▶ Exercise
What is wanted is every line below from the one with "Image resolution: width=397" up to and including the one with "373x289 pixels.", retyped exactly, pictures excluded, nothing else.

▶ Excerpted data
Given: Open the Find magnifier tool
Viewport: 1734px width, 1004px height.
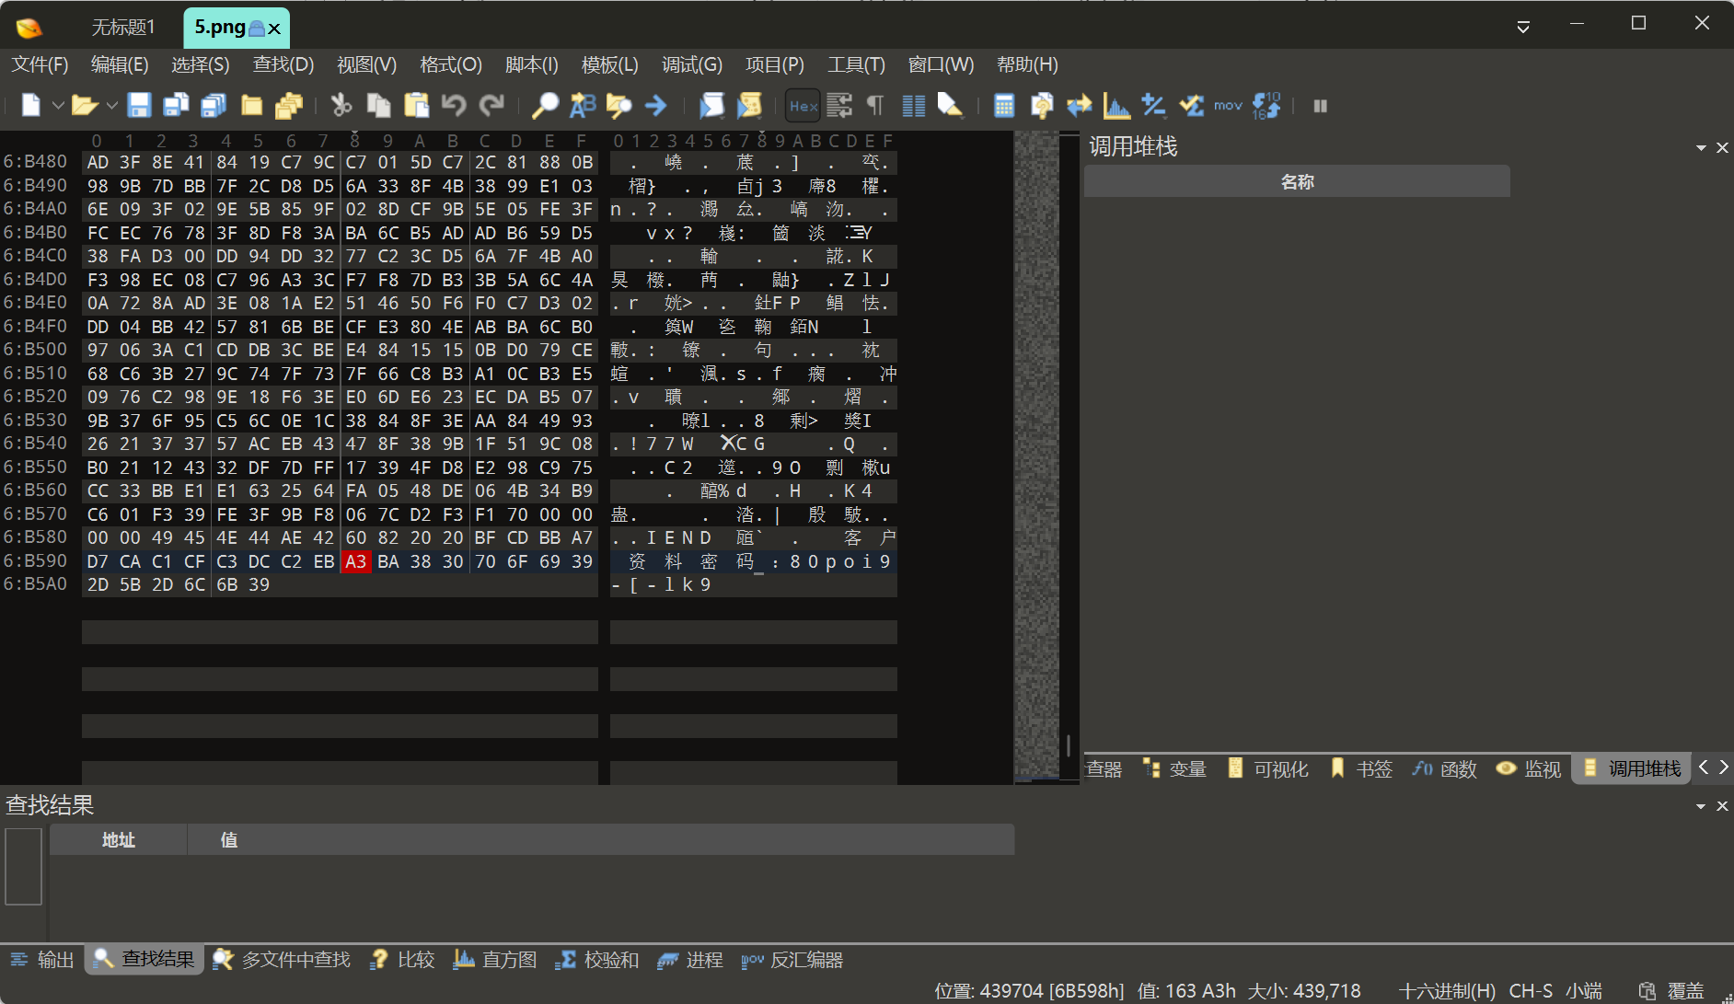Looking at the screenshot, I should (545, 106).
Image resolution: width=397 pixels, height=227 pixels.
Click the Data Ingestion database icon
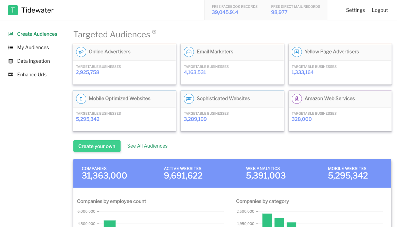pos(11,61)
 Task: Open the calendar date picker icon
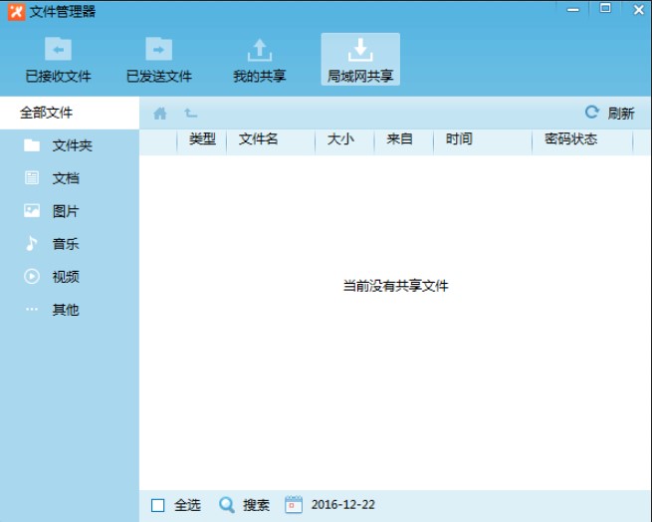coord(294,505)
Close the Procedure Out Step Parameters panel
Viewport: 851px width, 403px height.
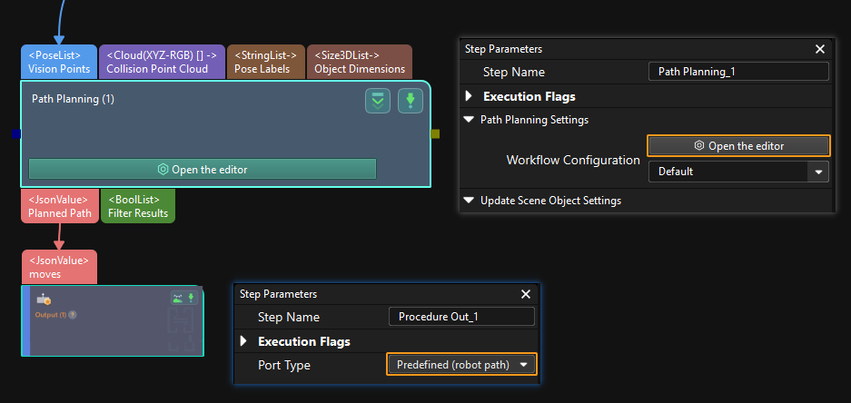click(525, 294)
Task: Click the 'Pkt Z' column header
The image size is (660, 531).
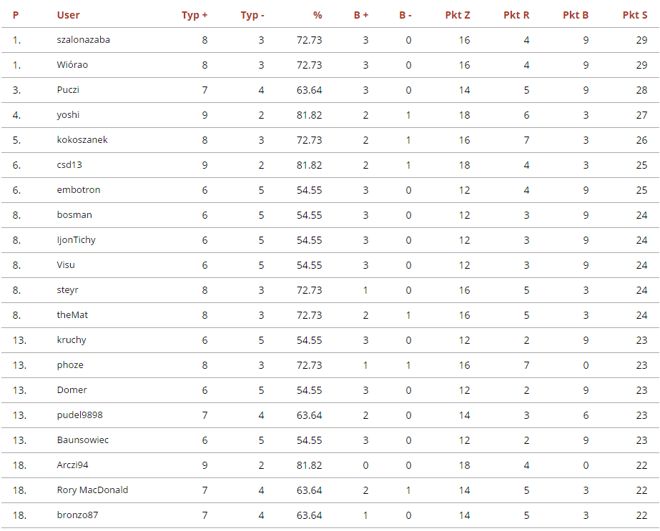Action: pyautogui.click(x=458, y=15)
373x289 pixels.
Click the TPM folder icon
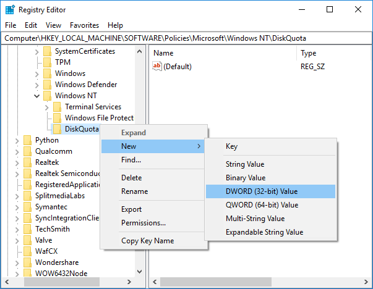(x=47, y=62)
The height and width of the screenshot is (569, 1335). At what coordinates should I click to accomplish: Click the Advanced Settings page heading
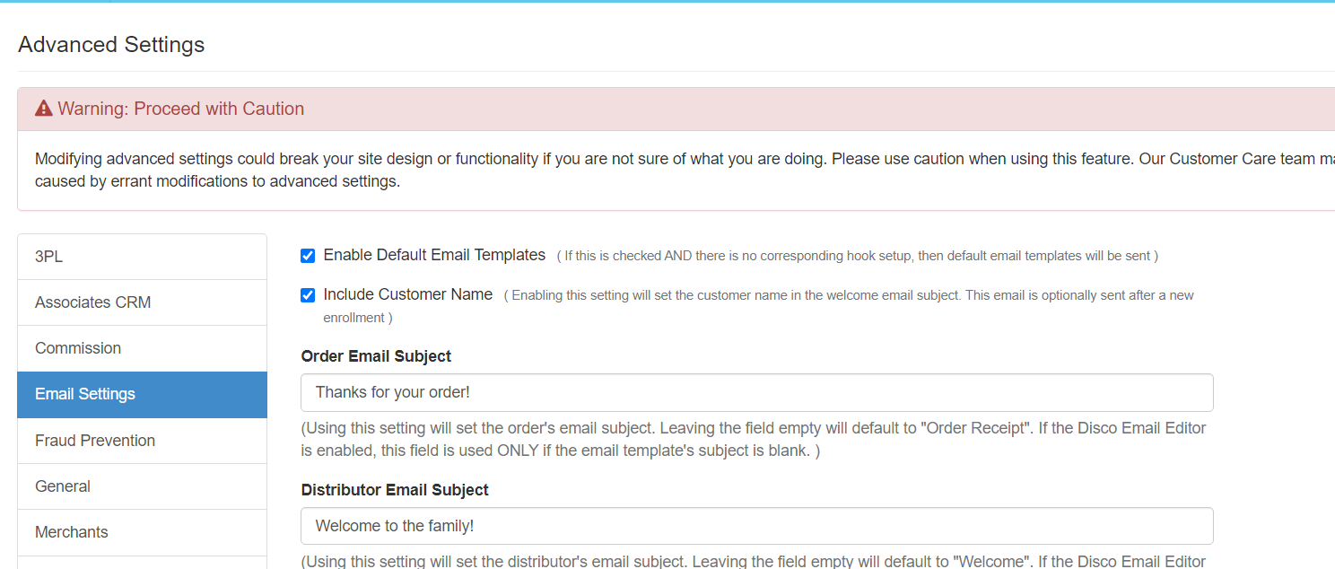[x=111, y=45]
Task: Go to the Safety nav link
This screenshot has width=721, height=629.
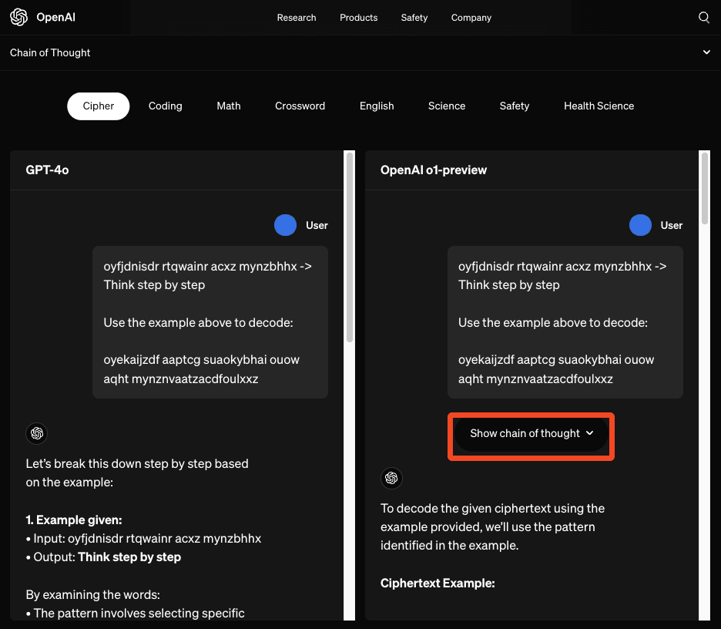Action: tap(414, 18)
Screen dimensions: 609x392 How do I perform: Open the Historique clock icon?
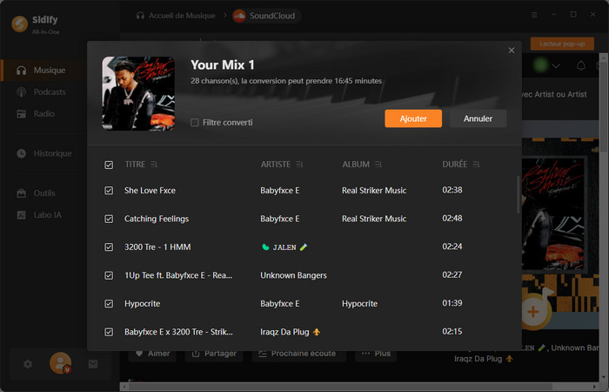tap(23, 153)
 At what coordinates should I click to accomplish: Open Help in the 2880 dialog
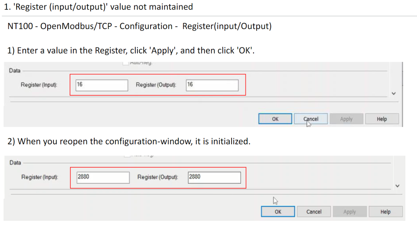click(385, 212)
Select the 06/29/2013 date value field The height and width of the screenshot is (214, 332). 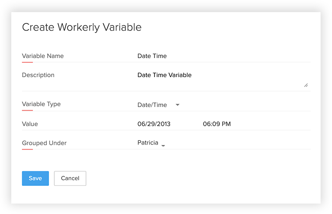(154, 124)
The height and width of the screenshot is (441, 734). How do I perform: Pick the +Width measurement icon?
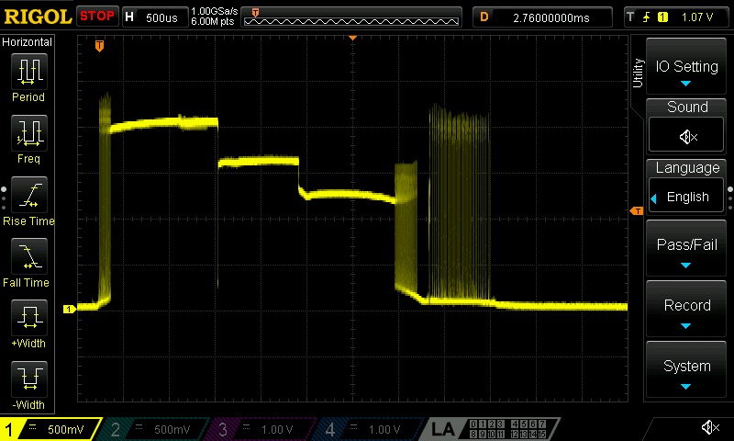tap(29, 318)
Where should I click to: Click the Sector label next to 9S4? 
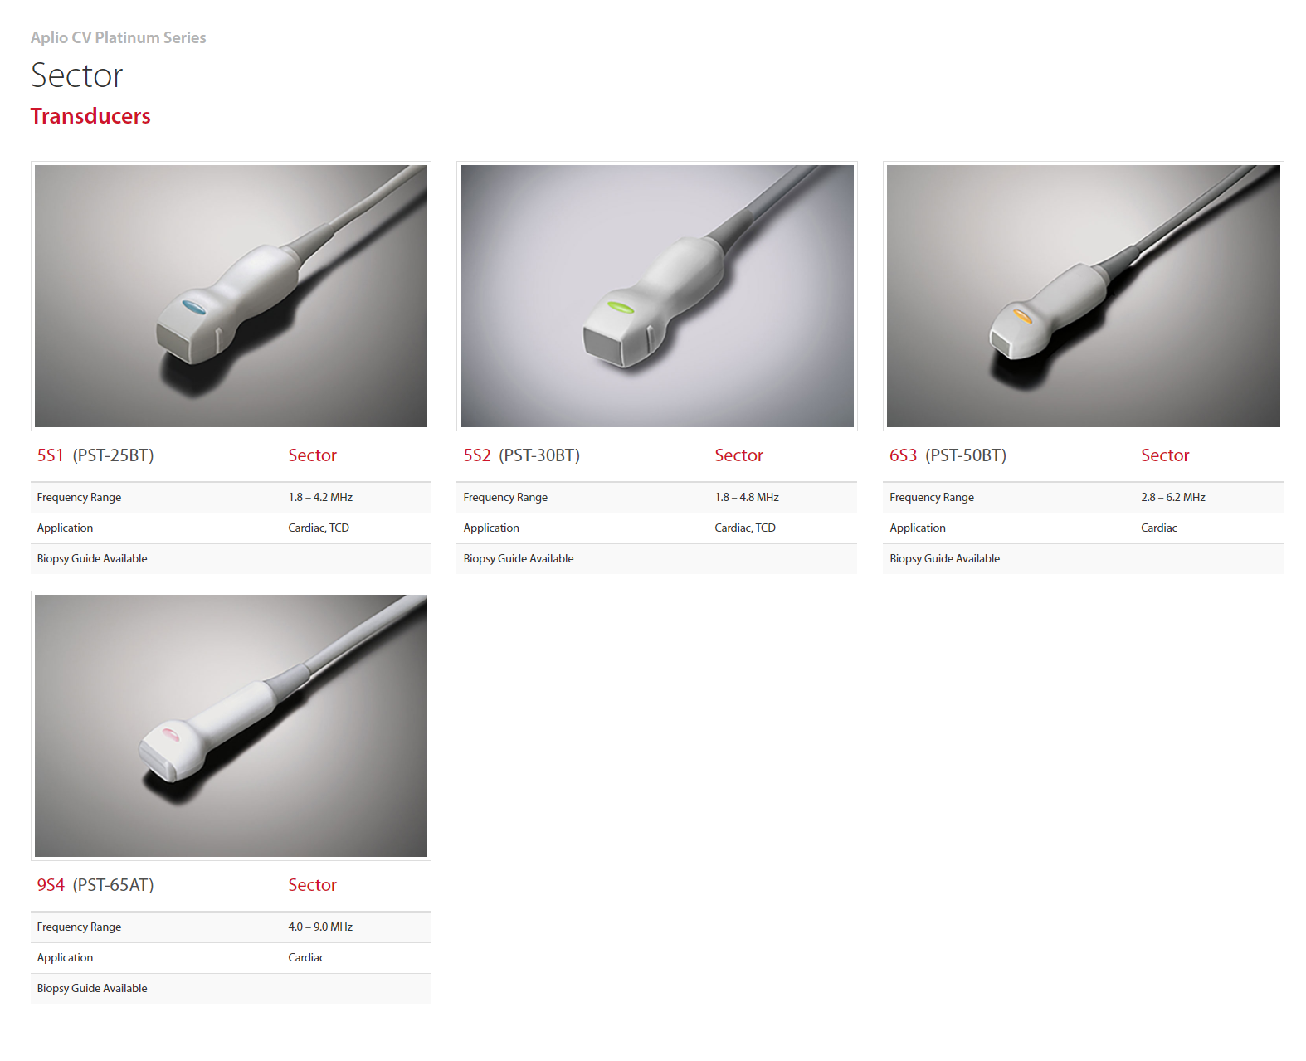(312, 885)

▶ Written answer
Image resolution: width=397 pixels, height=227 pixels.
Click the Data Ingestion database icon
pos(11,61)
 Task: Open the calendar date picker icon
coord(294,505)
Close the Procedure Out Step Parameters panel
Viewport: 851px width, 403px height.
click(525, 294)
Task: Click the 'Pkt Z' column header
The image size is (660, 531).
Action: pyautogui.click(x=458, y=15)
373x289 pixels.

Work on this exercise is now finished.